The two energy giants are the second and third suppliers of the 'Big Six' to announce a price hike after SSE revealed last month that it was upping its electricity and gas prices by 9% on 15 October.
Sadly, the other suppliers are expected to follow.
Scott Byrom, energy expert at moneysupermarket.com, says "there is little doubt the rest of the UK's Big Six energy providers will follow suit, leaving E.ON the only energy provider that has pledged not to increase prices during 2012".
British Gas blames its decision to increase prices on rising wholesale prices, and the costs involved in upgrading the national grid, and delivering the government's clean energy policies. Npower is also citing the government's energy policies as one of the reasons it is now upping prices.
Households under pressure
Phil Bentley, managing director of British Gas, says: "We know that household budgets are under pressure and this £1.50 per week rise will be unwelcome. However, we simply cannot ignore the rising costs that are largely outside our control, but which make up most of the bill.
"Britain's North Sea gas supplies are running out, and British Gas has to pay the going rate for gas in a competitive global marketplace. Furthermore, the investment needed to maintain and upgrade the national grid to deliver energy to our customers' homes, and the costs of the government's policies for a clean, energy efficient Britain are all going up."
However, industry experts have slammed both energy giants' for increasing prices.
Mark Pearson, chairman of myvouchercodes.co.uk, says these price rises "cannot be tolerated".
He says: "Yet another blow for the great British public struggling to keep afloat, with purse strings already tighter than ever before."
He adds that these price hikes "could bring some families to breaking point financially" and warns that "families across the country are going to struggle to make ends meet just to keep warm this winter".
Paul Crayston, spokesperson for National Debtline, says the free helpline receives a call every six minutes about energy arrears.
He says: "So far this year, 16% of people calling National Debtline have energy arrears - a big record. Despite the consecutive rises in calls on energy arrears since 2004, we expect 2012 to represent the biggest year on year jump in energy debt calls – both in terms of total calls and in terms of proportion of calls."
In total, National Debtline took 2,403 calls from people with energy arrears last month.
How to avoid price hikes
The best ways to keep your energy bills low is but switching to a better deal.
Mark Todd, director of price comparison website energyhelpline.com, says "loyalty really doesn't pay". "In today's free energy market the only way to keep down your bills is to be savvy and switch," he says.

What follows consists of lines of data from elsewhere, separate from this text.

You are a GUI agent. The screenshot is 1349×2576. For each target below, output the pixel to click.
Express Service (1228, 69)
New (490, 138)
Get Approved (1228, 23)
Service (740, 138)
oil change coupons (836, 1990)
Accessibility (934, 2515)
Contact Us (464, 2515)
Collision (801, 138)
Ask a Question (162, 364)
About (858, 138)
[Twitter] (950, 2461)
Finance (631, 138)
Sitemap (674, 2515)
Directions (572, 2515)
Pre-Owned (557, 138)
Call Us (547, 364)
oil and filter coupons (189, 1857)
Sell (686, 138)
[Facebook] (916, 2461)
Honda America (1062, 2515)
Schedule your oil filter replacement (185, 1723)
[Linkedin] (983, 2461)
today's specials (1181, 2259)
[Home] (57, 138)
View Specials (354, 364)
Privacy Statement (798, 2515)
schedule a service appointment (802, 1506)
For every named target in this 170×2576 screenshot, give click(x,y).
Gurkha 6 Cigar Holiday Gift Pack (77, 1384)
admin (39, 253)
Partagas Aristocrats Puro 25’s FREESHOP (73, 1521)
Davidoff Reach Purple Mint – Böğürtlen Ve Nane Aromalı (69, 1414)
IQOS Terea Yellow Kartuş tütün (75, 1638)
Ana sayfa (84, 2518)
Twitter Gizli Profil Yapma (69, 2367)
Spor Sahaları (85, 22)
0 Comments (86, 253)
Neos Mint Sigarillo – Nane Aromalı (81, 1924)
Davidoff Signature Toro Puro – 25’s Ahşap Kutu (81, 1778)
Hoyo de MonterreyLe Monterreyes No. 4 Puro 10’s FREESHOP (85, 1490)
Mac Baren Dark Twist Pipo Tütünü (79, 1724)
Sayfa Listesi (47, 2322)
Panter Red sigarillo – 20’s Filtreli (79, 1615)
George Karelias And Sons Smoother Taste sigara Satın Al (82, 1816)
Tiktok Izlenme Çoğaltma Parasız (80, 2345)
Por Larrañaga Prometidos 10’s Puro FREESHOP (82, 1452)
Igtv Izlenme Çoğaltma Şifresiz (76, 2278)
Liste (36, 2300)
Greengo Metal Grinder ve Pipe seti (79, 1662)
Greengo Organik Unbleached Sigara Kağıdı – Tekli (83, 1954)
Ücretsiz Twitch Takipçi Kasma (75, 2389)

Whether or not you're a British Gas, Npower or SEE customer, if you are worried about price hikes you should consider opting for a fixed energy tariff. This will give you the peace of mind that your bills will stay the same – sometimes for nearly two years - and you don't have to worry about your bills rising unexpectedly.
Todd says: "A typical British Gas customer could switch to a fixed rate today and save £1,265 a year. In doing so they will also guarantee themselves lower bills through the next two winters. It's a no brainer.
Some of the most competitive fixed deals have been withdrawn in recent weeks but you can still bag a good deal. However, experts warn that consumers must act quickly as the cost of fixed-price plans are creeping up.
“Arrears” tend to be associated with debt. If you fall behind and miss payments on any outstanding debt, the amount you failed to pay is an arrear – the amount accrued from the date on which the first missed payment was due.